FastLanguageModel.for_inference(model) # Enable native 2x faster inference
messages = [                    # Change below!
    {"role": "user", "content": "Continue the fibonacci sequence! Your input is 1, 1, 2, 3, 5, 8,"},
]
input_ids = tokenizer.apply_chat_template(
    messages,
    add_generation_prompt = True,
    return_tensors = "pt",
).to("cuda")

from transformers import TextStreamer
text_streamer = TextStreamer(tokenizer, skip_prompt = True)
_ = model.generate(input_ids, streamer = text_streamer, max_new_tokens = 128, pad_token_id = tokenizer.eos_token_id)

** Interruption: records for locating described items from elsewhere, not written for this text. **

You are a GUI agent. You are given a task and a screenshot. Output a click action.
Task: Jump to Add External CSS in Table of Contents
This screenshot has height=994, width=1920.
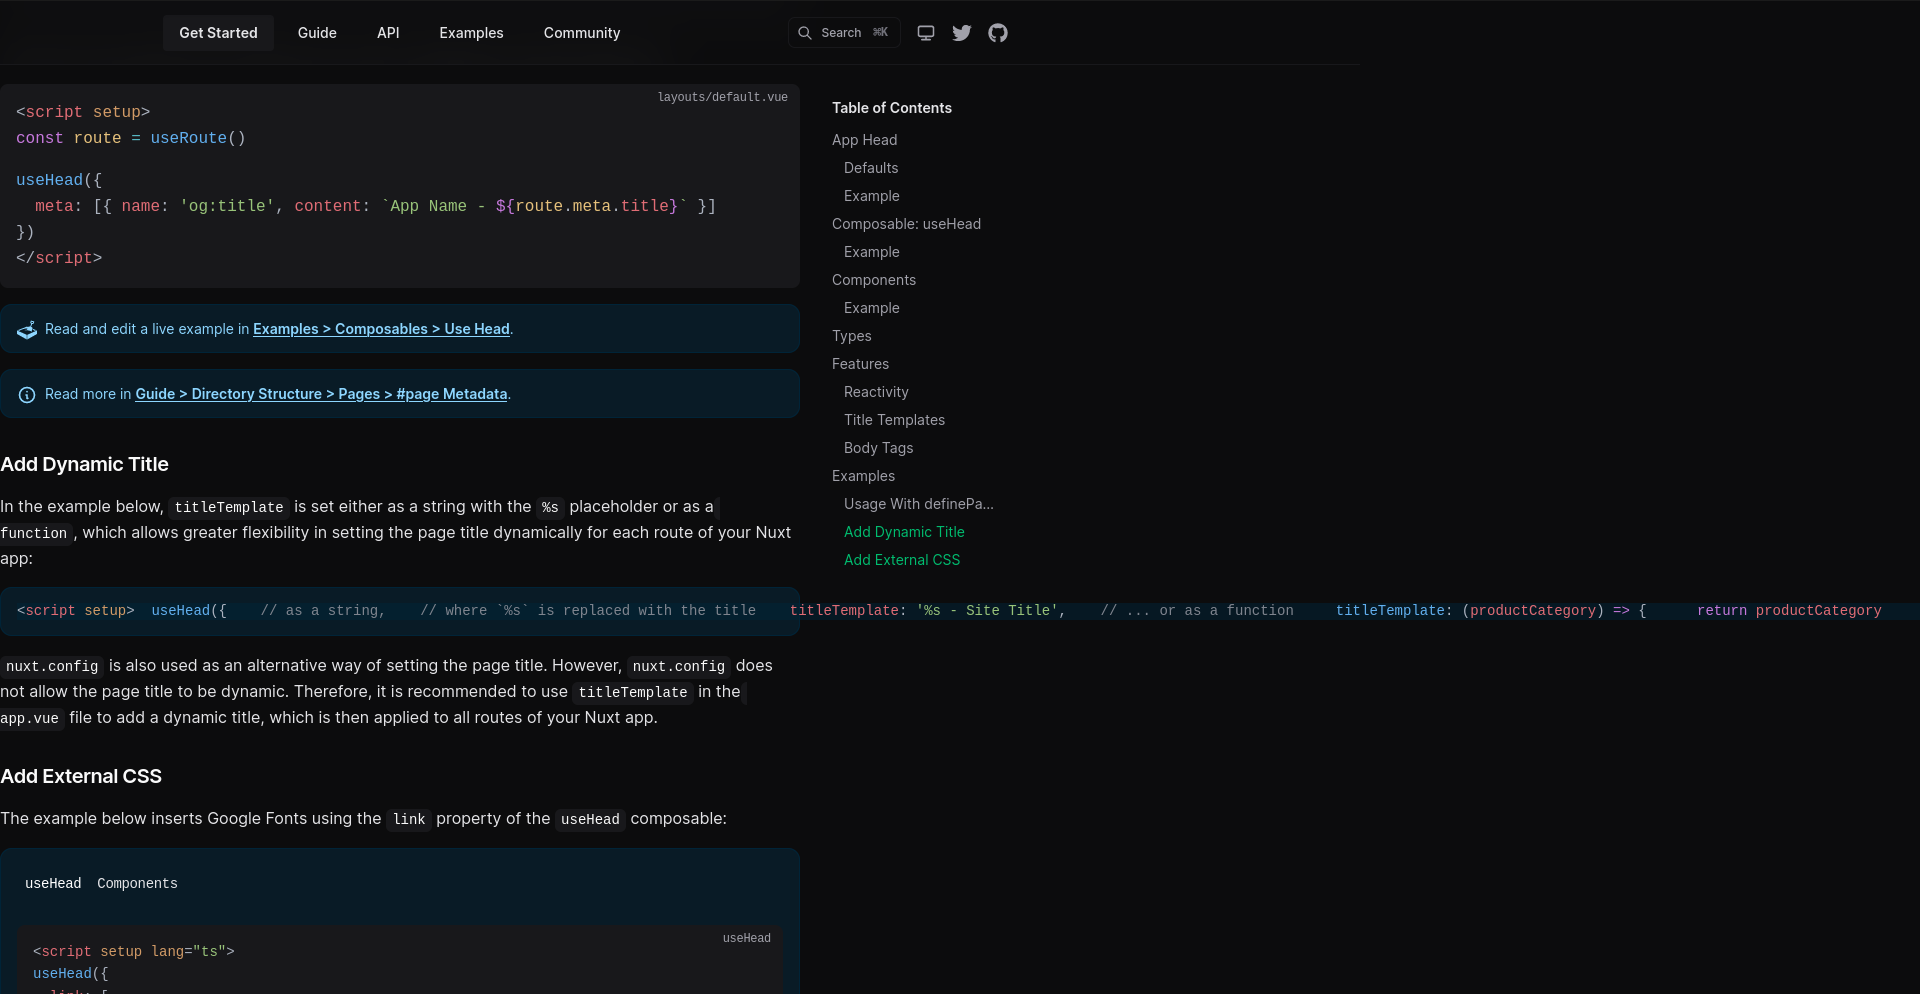tap(901, 560)
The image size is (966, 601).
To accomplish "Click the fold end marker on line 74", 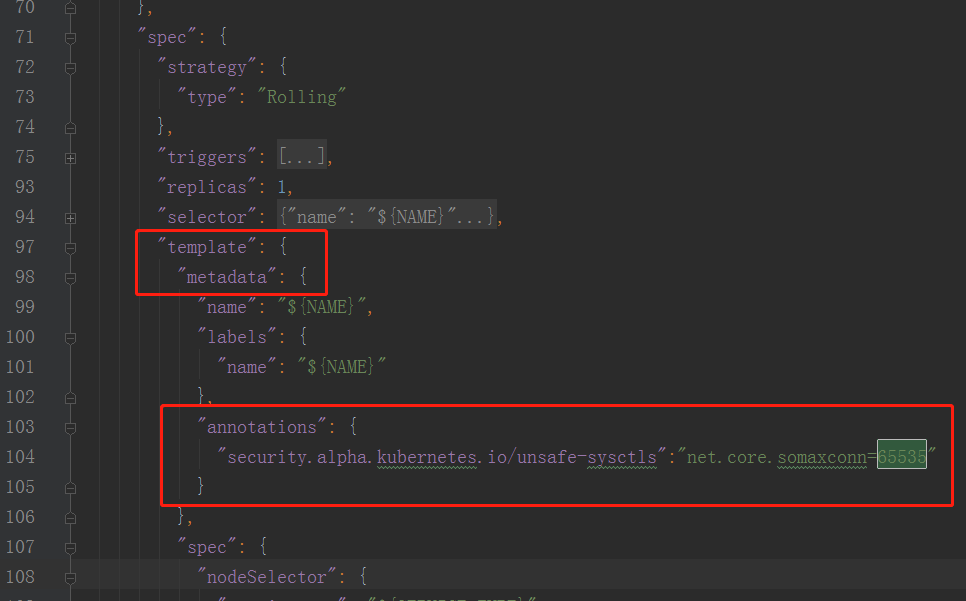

# Since we created an actual chatbot, you can also do longer conversations by manually adding alternating conversations between the user and assistant!

# In[15]:


FastLanguageModel.for_inference(model) # Enable native 2x faster inference
messages = [                         # Change below!
    {"role": "user",      "content": "Continue the fibonacci sequence! Your input is 1, 1, 2, 3, 5, 8"},
    {"role": "assistant", "content": "The fibonacci sequence continues as 13, 21, 34, 55 and 89."},
    {"role": "user",      "content": "What is France's tallest tower called?"},
]
input_ids = tokenizer.apply_chat_template(
    messages,
    add_generation_prompt = True,
    return_tensors = "pt",
).to("cuda")

from transformers import TextStreamer
text_streamer = TextStreamer(tokenizer, skip_prompt = True)
_ = model.generate(input_ids, streamer = text_streamer, max_new_tokens = 128, pad_token_id = tokenizer.eos_token_id)


# <a name="Save"></a>
# ### Saving, loading finetuned models
# To save the final model as LoRA adapters, either use Huggingface's `push_to_hub` for an online save or `save_pretrained` for a local save.
# 
# **[NOTE]** This ONLY saves the LoRA adapters, and not the full model. To save to 16bit or GGUF, scroll down!

# In[16]:


model.save_pretrained("model")  # Local saving
tokenizer.save_pretrained("model")
# model.push_to_hub("your_name/lora_model", token = "...") # Online saving
# tokenizer.push_to_hub("your_name/lora_model", token = "...") # Online saving


# Now if you want to load the LoRA adapters we just saved for inference, set `False` to `True`:

# In[17]:


if False:
    from unsloth import FastLanguageModel
    model, tokenizer = FastLanguageModel.from_pretrained(
        model_name = "model", # YOUR MODEL YOU USED FOR TRAINING
        max_seq_length = max_seq_length,
        dtype = dtype,
        load_in_4bit = load_in_4bit,
    )
    FastLanguageModel.for_inference(model) # Enable native 2x faster inference
pass

messages = [                    # Change below!
    {"role": "user", "content": "Describe anything special about a sequence. Your input is 1, 1, 2, 3, 5, 8,"},
]
input_ids = tokenizer.apply_chat_template(
    messages,
    add_generation_prompt = True,
    return_tensors = "pt",
).to("cuda")

from transformers import TextStreamer
text_streamer = TextStreamer(tokenizer, skip_prompt = True)
_ = model.generate(input_ids, streamer = text_streamer, max_new_tokens = 128, pad_token_id = tokenizer.eos_token_id)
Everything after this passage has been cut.